▶ **TRECHO SELECIONADO**
****************************************

Álcool etílico produzido pelas leveduras, tende a ser mais aceito em cervejas
mais fortes, responsáveis por trazer sensação de picância, aquecimento e algo
desagradável quando muito fresco ou em excesso, lembrando solventes.

Com envelhecimento, ele se equilibra no conjunto, potencializando algumas


notas e trazendo mais complexidade e notas vinificadas, amadeiradas como
xerez, amareto, porto...

Algumas combinações como com aldeídos (ácidos presentes na cerveja), criam


novos e distintos ésteres como por exemplo, frutado com o vinificado do álcool
combinado com o aroma de chocolate de Imperial Stouts envelhecidas dão a
sensação de cerejas pretas. Outra combinaçãoo conhecida é a do vinho do
porto vinda do Xerez e melanoidinas envelhecidas.

Cervejas que tem um aroma fortemente alcoólico e maltes torrados, tem grande
potencial para envelhecimento. Muito semelhante a guarda de vinhos Borgonha,
que novos ainda estão verdes para consumo e com envelhecimentos viram
nobres jóias.

****************************************

Linhas de dados:
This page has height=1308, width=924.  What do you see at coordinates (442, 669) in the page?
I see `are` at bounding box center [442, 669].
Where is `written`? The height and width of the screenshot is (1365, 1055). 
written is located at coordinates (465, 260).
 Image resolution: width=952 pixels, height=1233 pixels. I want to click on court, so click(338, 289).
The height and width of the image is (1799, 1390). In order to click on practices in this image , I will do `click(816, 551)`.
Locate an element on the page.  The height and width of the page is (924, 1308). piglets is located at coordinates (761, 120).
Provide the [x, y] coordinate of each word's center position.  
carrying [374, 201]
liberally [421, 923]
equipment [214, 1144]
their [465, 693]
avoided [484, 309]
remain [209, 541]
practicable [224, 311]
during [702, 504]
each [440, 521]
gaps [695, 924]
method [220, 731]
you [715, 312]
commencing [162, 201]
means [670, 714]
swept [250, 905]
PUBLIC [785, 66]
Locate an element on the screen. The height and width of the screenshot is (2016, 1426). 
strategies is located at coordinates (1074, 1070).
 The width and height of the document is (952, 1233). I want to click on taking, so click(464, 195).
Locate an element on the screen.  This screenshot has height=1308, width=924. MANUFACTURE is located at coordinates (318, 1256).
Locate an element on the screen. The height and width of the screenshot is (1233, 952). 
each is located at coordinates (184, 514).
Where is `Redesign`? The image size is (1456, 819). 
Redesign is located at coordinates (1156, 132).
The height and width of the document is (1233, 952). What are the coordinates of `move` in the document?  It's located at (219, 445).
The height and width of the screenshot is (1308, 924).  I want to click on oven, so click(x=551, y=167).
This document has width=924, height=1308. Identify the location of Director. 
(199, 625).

****************************************

▶ **TAREFAS**
1. Diga se cada afirmação abaixo está de acordo com o trecho sobre o álcool na cerveja, respondendo sim ou não e citando as palavras do trecho que decidem a questão: (a) O álcool muito fresco ou em excesso pode lembrar solventes. (b) Cervejas com aroma fortemente alcoólico e maltes torrados têm pouco potencial para envelhecimento. (c) O álcool tende a ser mais aceito em cervejas mais leves.
2. Prossiga com o trecho sobre o álcool na cerveja a partir do ponto em que ele termina.

▶ **RESPOSTAS FINAIS**
1.
(a) Sim: "algo desagradável quando muito fresco ou em excesso, lembrando solventes."
(b) Não: "tem grande potencial para envelhecimento."
(c) Não: "tende a ser mais aceito em cervejas mais fortes".

2.
É importante lembrar que a presença de álcool (cervejas bem alcoólicas) é um


dos parâmetros realmente importantes para se envelhecer uma cerveja.

Álcoois superiores, que desempenham uma grande variedade de reações ao


longo do tempo, mudam bastante o perfil da cerveja. Em termos gerais, o álcool
ajuda a preservar a estrutura da cerveja; quanto mais alcoólica, mais devagar
ocorrerão as reações químicas e mais chances de encontrar aromas incríveis
com o passar dos anos.

2.5 Microorganismos na garrafa

Muitas cervejas não passam por pasteurização e ainda contém microorganismos


na garrafa que contribuem para o envelhecimento da cerveja. Eles consomem
oxigênio, reabsorvem compostos e suavizam sabores, entre outras coisas.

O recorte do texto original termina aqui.